Many of us first discovered Joseph Campbell through the Power of Myth, a documentary series hosted by journalist Bill Moyers, which originally aired in the late 1980’s and has been re-aired many times in subsequent years and is in fact scheduled to reappear on PBS this upcoming summer. His scholarship helped to enlighten a great many of us to a new and more profound way to view mythology and story telling. The work he accomplished in academics, writing, and teaching made important contributions to our culture today. Even if we aren’t completely aware of them his ideas have penetrated the mass consciousness.
“I set out to write a children’s film with the idea of doing a modern fairy tale and stumbled upon The Hero with a Thousand Faces. After reading more of Joe’s books I began to understand how I could do this. It was a great gift and a very important moment. It’s possible that if I hadn’t run across that I would still be writing Star Wars today”

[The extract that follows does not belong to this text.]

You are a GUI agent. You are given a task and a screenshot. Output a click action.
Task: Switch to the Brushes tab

One of Campbell’s most powerful contributions to the world culture was the guidance his research and writing has provided to the modern artist. It’s no wonder why the film franchise Star Wars became such a landmark enterprise what with the mentoring that Lucas received on part of Joseph Campbell. For instance the concept of the Mono-Myth, or also called the hero’s journey, is a rhythmic pattern that we can see played out in stories from every corner of the world. It’s a sequence of important events and key stages that progress through the mythic narrative. Every individual, tribe or group will have their own special inflection on these elements but the basic configuration remains the same. What writers and story tellers had been doing unconsciously for thousands of years was now brought to the surface and made available through Campbell’s writing. Today artists are able to draw from this vast reservoir and impregnate that structure with their own unique potential. He showed us that within the multitude of tales, legends and mythologies of the all the peoples of the Earth is one great story of mankind.

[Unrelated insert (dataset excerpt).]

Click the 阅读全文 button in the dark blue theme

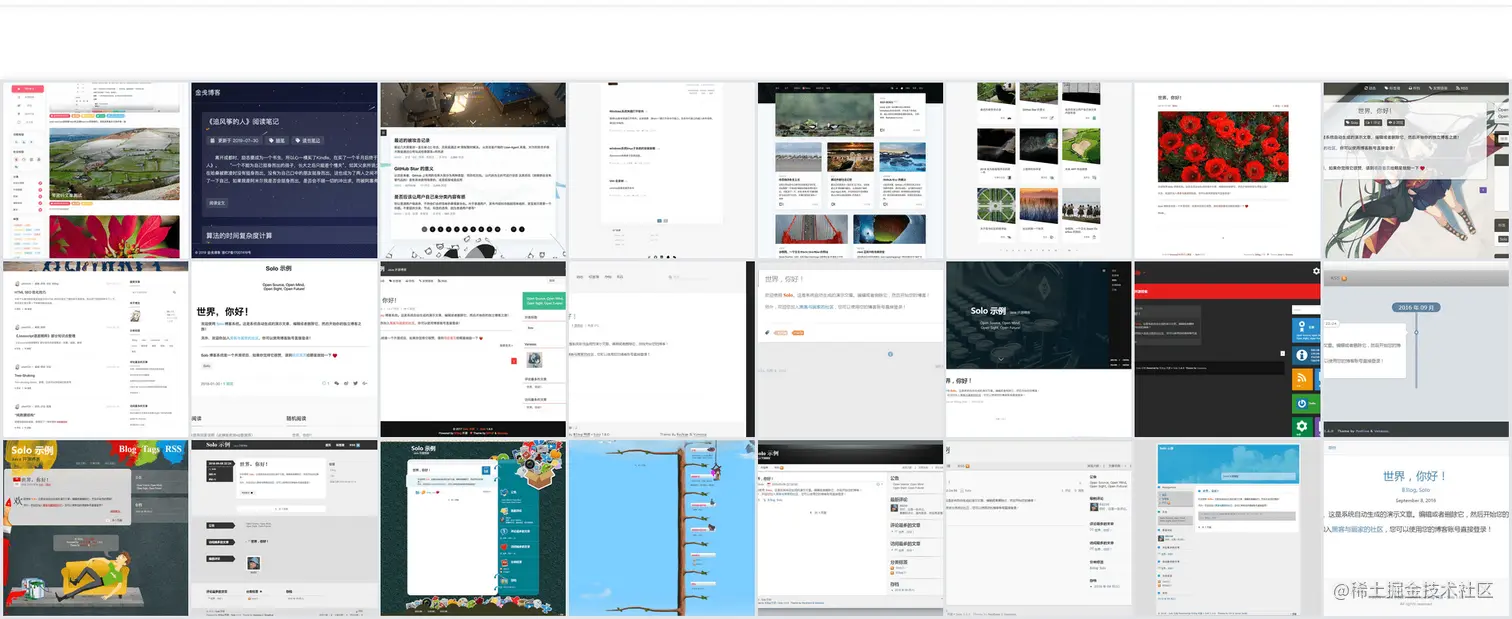tap(217, 202)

In large part what his scholarship was able to do was to distill the complex meanings and realizations sometimes abstractly hidden inside the esoteric language of psychology into a framework that the rest of us could understand and infuse into our creative lives. Frequently, the analysis of mythology by previous thinkers such as Freud and Jung are tragically lost on a great many and for good reason. Few among us have the time, ambition, and dare I say courage, to wade through those volumes of material and integrate that complex vocabulary. One need not necessarily be a student of psychology to use the information that Campbell provides to us in our art work or everyday existence.
Campbell was, after all, a teacher and spent 38 years as a professor at Sarah Lawrence College. He was gifted with an ability to describe on a human level the knowledge that he gathered through his scholarship. However, we might find his greatest contribution not in the information that he gave us on mythology but in his relating of those mythologies to the individual. As Campbell states in The Hero’s Journey “I was, by my female students, forced to consider the material from the point of view from the woman. And that point of view had to do with: what does the material mean to life? What does it mean to me?”

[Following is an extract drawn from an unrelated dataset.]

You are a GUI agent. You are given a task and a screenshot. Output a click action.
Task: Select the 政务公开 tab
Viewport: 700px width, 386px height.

Early on in his teaching Campbell came to know one of his students Jean Erdman who was a gifted dancer and brilliant choreographer. As he later recalled “it became evident to me that I was hooked” and in 1938 the two married and spend the better part of their forty-nine years together in a two-room apartment in Greenwich Village in New York City. Jean was able to combine her dancing abilities with the world of mythology and worked with talented artists such as the multidimensional composer John Cage and still to this day the tragically under-recognized genius of Maya Deren. Together Jo and Jean worked to advance and further this great field of mythology.
Joseph Campbell died in 1987 shortly before the airing of the Power of Myth on PBS. Along with this documentary came along a bio-doc The Hero’s Journey, the mystical and imaginative film Sukhavati: A Mythic Journey, and the Mythos series hosted by Susan Sarandon which we are currently looking forward to the release of its third installment. Recently, film maker Patrick Takaya Solomon has taken on the task of creating a new feature length documentary entitled Finding Joe which we are all joyfully expecting the début of in the coming months. In addition to these films are a vast library of audio recordings of Campbell’s lectures of which there is said to be 90 titles to be released over the coming years.
After Joseph Campbell’s passing his wife Jean and others came together and formed the Joseph Campbell Foundation to promote and protect his work. Out of this endeavor and the work of other passionate supporters of Campbell has arisen the JCF Mythological RoundTable® Program. Through this hard work we have seen the birth of these MRT Groups all across the globe with chapters ranging as far abroad as Tasmania in Australia to here in Santa Fe, New Mexico and a whole host of groups in Europe and South America; in these settings people gather together to discuss the work of Joseph Campbell and the field of mythology while working to form a vast community of supporters and friendships. It is with great honor that we take today to remember the life of the man whose teaching has opened our eyes to a whole world of mythology. Many thanks to all who have worked so hard to preserve his legacy.